# Number Properties : LCM, HCF

This question is a relatively easy question on LCM and HCF of two numbers.

### Question

If the product of two positive integers is 144, which of the following could be the LCM and HCF of the two numbers?
I. LCM : 24; HCF : 6
II. LCM : 18; HCF : 8
III. LCM : 16; HCF : 9

A. I only
B. II and III only
C. I and II only
D. I and III only
E. I, II and III

Result 1:
The product of two positive integers 'a' and 'b' is equal to the product of the LCM (a, b) and HCF (a, b).
i.e., a * b = LCM (a, b) * HCF (a, b)

Result 2:
HCF is a factor of both the positive integers.
LCM is a multiple of both the positive integers.
So, it is evident that the LCM of the two positive integers has to be a multiple of the HCF of the two numbers.

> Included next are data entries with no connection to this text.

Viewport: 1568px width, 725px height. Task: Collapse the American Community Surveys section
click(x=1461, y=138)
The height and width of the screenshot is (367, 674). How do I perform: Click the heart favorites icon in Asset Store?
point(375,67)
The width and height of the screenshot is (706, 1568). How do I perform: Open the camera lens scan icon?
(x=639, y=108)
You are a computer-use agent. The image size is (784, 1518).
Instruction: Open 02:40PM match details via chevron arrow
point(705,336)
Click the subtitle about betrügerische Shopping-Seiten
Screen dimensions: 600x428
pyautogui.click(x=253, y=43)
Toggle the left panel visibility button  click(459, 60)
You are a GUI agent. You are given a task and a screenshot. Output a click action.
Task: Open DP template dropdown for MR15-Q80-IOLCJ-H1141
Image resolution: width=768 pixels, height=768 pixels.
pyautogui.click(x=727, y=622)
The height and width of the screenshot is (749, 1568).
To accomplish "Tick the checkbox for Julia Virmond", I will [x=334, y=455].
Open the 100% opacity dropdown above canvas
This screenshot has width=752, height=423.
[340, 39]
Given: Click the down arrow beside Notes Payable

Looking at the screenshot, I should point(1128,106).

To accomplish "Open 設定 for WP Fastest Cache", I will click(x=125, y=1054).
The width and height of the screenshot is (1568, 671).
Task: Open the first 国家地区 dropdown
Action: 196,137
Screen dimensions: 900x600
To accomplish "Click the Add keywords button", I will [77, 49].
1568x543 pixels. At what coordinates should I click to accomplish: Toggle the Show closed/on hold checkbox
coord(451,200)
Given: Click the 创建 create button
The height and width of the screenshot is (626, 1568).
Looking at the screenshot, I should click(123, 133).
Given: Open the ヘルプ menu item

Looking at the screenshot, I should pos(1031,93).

Combining these two results, we have to find out which among the pairs has a product of 144 such that the LCM is a multiple of the HCF.

I. LCM : 24 and HCF : 6. Product of the LCM and HCF = 24 * 6 = 144. The LCM 24 is a multiple of the HCF 6. Hence, this is a possible pair.

II. LCM : 18 and HCF : 8. Product of the LCM and HCF = 18 * 8 = 144. However, the LCM 18 is NOT a multiple of the HCF 8. Hence, this one is not a possible pair.

III. LCM : 16 and HCF : 9. Product of the LCM and HCF = 16 * 9 = 144. However, the LCM 16 is NOT a multiple of the HCF 9. Hence, this one is also not a possible pair.